Problem statement: Reproduce all of the material below, substituting "Directive" for each occurrence of "Instruction" and leaving everything else unchanged.

Available data:
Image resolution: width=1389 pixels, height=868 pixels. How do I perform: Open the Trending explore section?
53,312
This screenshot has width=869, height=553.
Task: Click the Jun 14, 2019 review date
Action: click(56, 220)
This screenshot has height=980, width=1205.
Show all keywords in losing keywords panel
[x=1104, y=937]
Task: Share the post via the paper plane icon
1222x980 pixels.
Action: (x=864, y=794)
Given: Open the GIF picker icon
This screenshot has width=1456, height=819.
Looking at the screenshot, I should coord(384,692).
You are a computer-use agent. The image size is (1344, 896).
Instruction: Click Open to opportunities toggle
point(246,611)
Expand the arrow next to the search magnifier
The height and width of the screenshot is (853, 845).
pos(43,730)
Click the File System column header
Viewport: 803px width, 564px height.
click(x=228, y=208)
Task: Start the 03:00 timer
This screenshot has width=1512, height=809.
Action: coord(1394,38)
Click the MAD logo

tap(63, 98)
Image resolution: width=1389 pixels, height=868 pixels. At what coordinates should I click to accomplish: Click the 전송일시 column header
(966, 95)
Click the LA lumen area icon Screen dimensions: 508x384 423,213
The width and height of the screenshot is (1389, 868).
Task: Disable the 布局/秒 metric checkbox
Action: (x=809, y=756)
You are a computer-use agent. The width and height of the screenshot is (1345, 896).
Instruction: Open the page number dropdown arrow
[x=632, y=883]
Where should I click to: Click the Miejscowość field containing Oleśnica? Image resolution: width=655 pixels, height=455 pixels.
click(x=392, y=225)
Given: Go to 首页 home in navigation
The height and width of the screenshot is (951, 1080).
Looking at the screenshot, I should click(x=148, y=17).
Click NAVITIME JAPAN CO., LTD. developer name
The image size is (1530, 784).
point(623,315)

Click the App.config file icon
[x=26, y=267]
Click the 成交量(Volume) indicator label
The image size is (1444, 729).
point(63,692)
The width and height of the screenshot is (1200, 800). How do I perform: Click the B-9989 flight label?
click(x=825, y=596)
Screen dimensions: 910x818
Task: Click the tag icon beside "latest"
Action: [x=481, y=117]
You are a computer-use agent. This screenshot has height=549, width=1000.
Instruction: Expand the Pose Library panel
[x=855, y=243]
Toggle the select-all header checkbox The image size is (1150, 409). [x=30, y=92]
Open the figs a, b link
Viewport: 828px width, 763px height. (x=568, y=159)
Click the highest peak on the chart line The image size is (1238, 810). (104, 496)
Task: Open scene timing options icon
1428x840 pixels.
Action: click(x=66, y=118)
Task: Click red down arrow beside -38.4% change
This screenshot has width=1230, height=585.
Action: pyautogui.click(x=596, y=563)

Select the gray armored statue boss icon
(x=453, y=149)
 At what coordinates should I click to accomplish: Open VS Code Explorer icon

Result for this exercise:
Image resolution: width=1389 pixels, height=868 pixels. How do I perform: Open the Trending explore section?
53,312
This screenshot has width=869, height=553.
Task: Click the Jun 14, 2019 review date
Action: click(56, 220)
This screenshot has height=980, width=1205.
Show all keywords in losing keywords panel
[x=1104, y=937]
Task: Share the post via the paper plane icon
1222x980 pixels.
Action: (x=864, y=794)
Given: Open the GIF picker icon
This screenshot has width=1456, height=819.
Looking at the screenshot, I should coord(384,692).
You are a computer-use agent. The image size is (1344, 896).
Directive: Click Open to opportunities toggle
point(246,611)
Expand the arrow next to the search magnifier
The height and width of the screenshot is (853, 845).
pos(43,730)
Click the File System column header
Viewport: 803px width, 564px height.
click(x=228, y=208)
Task: Start the 03:00 timer
This screenshot has width=1512, height=809.
Action: coord(1394,38)
Click the MAD logo

tap(63, 98)
Image resolution: width=1389 pixels, height=868 pixels. At what coordinates should I click to accomplish: Click the 전송일시 column header
(966, 95)
Click the LA lumen area icon Screen dimensions: 508x384 423,213
The width and height of the screenshot is (1389, 868).
Task: Disable the 布局/秒 metric checkbox
Action: (x=809, y=756)
You are a computer-use agent. The width and height of the screenshot is (1345, 896).
Directive: Open the page number dropdown arrow
[x=632, y=883]
Where should I click to: Click the Miejscowość field containing Oleśnica? Image resolution: width=655 pixels, height=455 pixels.
click(x=392, y=225)
Given: Go to 首页 home in navigation
The height and width of the screenshot is (951, 1080).
Looking at the screenshot, I should click(x=148, y=17).
Click NAVITIME JAPAN CO., LTD. developer name
The image size is (1530, 784).
point(623,315)

Click the App.config file icon
[x=26, y=267]
Click the 成交量(Volume) indicator label
The image size is (1444, 729).
point(63,692)
The width and height of the screenshot is (1200, 800). How do I perform: Click the B-9989 flight label?
click(x=825, y=596)
Screen dimensions: 910x818
Task: Click the tag icon beside "latest"
Action: [x=481, y=117]
You are a computer-use agent. This screenshot has height=549, width=1000.
Directive: Expand the Pose Library panel
[x=855, y=243]
Toggle the select-all header checkbox The image size is (1150, 409). [x=30, y=92]
Open the figs a, b link
Viewport: 828px width, 763px height. (x=568, y=159)
Click the highest peak on the chart line The image size is (1238, 810). (104, 496)
Task: Open scene timing options icon
1428x840 pixels.
Action: click(x=66, y=118)
Task: Click red down arrow beside -38.4% change
This screenshot has width=1230, height=585.
Action: pyautogui.click(x=596, y=563)

Select the gray armored statue boss icon
(x=453, y=149)
 At what coordinates should I click to accomplish: Open VS Code Explorer icon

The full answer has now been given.